Дына вернулся с Анной в сумерках. Он засмеялся, увидев нас под периной.
— Бабы нам подстроили ловушку, но, может, это и к лучшему. Собственно, героям полагается награда. А теперь на боковую.
Это было первое человеческое ложе за четыре года, с настоящим постельным бельем, белыми подушками и перинами, приятное, как забвение. Дына обстоятельно ощупал матрас, провел зажженной спичкой по щелям кровати, чтобы проверить, нет ли клопов, потом рухнул на перину, несколько раз вздохнул и заснул. Анна в белой рубашке сидела на краю кровати, глядя на Пани.

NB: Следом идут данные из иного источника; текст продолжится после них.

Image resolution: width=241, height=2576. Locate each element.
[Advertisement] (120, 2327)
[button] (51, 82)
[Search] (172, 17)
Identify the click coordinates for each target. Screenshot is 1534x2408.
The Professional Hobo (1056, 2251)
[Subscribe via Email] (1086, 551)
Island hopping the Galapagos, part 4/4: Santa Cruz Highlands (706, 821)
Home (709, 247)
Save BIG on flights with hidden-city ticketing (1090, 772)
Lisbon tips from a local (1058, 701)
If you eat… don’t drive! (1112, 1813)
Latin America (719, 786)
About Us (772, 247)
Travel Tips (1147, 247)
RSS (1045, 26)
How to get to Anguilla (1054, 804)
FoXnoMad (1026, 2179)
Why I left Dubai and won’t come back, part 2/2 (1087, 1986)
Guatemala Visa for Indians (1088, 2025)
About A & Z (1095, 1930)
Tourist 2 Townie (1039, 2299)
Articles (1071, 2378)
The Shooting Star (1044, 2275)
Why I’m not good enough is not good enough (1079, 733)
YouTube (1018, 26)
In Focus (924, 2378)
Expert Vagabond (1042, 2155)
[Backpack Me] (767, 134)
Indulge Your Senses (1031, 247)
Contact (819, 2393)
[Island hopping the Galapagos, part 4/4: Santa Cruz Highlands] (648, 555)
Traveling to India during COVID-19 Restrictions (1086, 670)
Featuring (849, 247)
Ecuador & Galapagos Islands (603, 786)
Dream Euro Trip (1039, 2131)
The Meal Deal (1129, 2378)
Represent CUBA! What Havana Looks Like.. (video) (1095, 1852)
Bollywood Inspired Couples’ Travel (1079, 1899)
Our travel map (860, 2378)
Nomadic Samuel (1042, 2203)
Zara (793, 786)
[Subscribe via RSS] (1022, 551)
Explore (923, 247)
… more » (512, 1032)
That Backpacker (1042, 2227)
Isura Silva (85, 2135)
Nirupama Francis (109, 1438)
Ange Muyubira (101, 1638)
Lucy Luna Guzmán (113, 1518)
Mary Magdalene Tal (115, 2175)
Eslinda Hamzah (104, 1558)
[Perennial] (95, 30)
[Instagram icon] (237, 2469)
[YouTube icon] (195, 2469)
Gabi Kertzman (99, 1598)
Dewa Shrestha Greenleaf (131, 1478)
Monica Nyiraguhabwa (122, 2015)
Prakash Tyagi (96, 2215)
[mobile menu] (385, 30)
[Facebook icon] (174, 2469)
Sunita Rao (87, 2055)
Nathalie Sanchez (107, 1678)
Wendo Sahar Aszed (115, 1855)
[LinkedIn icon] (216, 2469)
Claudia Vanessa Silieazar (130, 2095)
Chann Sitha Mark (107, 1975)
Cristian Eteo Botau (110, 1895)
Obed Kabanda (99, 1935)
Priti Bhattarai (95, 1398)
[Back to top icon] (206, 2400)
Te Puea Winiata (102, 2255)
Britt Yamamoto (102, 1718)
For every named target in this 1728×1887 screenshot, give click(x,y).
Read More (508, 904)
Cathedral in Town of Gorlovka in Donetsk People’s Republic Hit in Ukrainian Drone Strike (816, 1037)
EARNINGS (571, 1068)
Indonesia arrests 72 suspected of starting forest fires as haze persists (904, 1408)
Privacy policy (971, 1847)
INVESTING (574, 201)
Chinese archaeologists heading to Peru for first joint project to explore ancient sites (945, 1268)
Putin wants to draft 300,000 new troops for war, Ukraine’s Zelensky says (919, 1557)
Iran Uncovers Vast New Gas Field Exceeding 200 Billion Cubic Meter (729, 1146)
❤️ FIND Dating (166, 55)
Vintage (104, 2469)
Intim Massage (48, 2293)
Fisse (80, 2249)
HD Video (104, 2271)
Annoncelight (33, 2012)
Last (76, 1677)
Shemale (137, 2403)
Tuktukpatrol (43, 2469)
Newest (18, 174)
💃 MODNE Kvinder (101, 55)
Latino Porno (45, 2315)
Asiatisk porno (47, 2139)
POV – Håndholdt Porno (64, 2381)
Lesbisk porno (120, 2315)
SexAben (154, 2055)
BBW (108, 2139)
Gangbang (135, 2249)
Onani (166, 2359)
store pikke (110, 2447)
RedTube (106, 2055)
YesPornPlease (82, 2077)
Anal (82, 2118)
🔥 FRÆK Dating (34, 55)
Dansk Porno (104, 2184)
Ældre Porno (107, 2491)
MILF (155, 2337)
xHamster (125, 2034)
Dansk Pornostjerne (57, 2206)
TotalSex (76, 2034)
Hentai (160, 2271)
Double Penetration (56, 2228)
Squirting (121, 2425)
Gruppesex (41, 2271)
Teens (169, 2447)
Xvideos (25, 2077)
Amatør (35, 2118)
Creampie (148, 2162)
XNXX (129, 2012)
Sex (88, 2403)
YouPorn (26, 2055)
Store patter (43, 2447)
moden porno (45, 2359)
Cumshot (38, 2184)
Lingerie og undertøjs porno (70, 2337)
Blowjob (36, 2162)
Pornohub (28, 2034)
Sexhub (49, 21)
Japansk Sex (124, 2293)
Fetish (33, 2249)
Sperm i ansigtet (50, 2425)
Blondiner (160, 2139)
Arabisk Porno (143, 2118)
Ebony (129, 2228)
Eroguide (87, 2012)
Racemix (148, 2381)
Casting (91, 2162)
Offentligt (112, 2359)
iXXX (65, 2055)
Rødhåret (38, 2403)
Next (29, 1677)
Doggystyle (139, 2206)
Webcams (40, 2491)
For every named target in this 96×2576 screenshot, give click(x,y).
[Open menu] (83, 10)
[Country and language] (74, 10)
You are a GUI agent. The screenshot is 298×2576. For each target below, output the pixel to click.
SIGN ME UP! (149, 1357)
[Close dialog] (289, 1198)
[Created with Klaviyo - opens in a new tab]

— Мелеет, мне выйти? — шепнула она. — На воле тепло, посижу там.
— Ложись, надо спать, — сказал я. — Только не разбуди Дыну, а то кости переломает.
— Ох, он сильный, — согласилась Анна. — А правда ли, что он ученый?
— Правда, коровушка, хоть и не смахивает на такого, верно?
— Что поделаешь, — шепнула она. — Я бы предпочла, чтобы он был из своих. Спит одетый, точно нализался, а вроде бы образованный человек.
Она осторожно раздела его и скользнула под перину.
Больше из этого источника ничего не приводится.